» What is needed:
In the records below, find the line containing "Screen dimensions: 384x374" and the line containing "This screenshot has width=449, height=216."; please repeat exactly the lines from one to the other, both included, and nothing more.

» Recorded information:
-- Opening Marker --

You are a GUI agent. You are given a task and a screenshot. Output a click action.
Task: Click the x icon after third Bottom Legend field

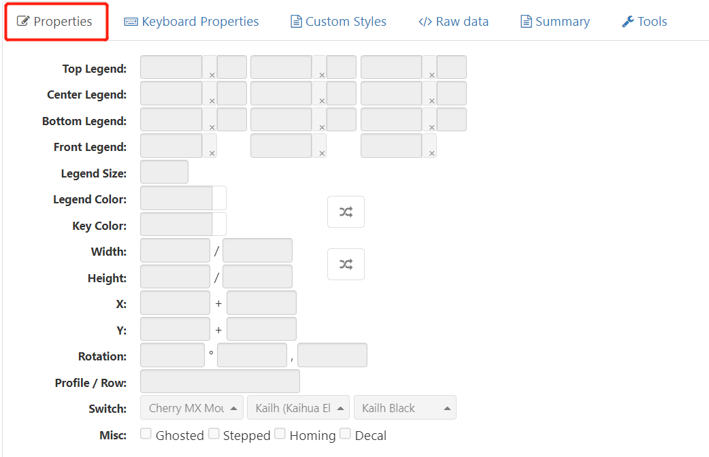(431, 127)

-- Closing Marker --
-- Opening Marker --

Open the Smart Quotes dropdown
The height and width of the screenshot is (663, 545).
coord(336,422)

-- Closing Marker --
-- Opening Marker --

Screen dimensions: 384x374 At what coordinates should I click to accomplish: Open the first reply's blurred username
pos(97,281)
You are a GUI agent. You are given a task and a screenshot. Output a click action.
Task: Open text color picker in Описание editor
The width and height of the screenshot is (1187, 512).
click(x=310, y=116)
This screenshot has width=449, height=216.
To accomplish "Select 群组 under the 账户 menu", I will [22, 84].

-- Closing Marker --

» Result of the exercise:
Screen dimensions: 384x374 At what coordinates should I click to accomplish: Open the first reply's blurred username
pos(97,281)
You are a GUI agent. You are given a task and a screenshot. Output a click action.
Task: Open text color picker in Описание editor
The width and height of the screenshot is (1187, 512).
click(x=310, y=116)
This screenshot has width=449, height=216.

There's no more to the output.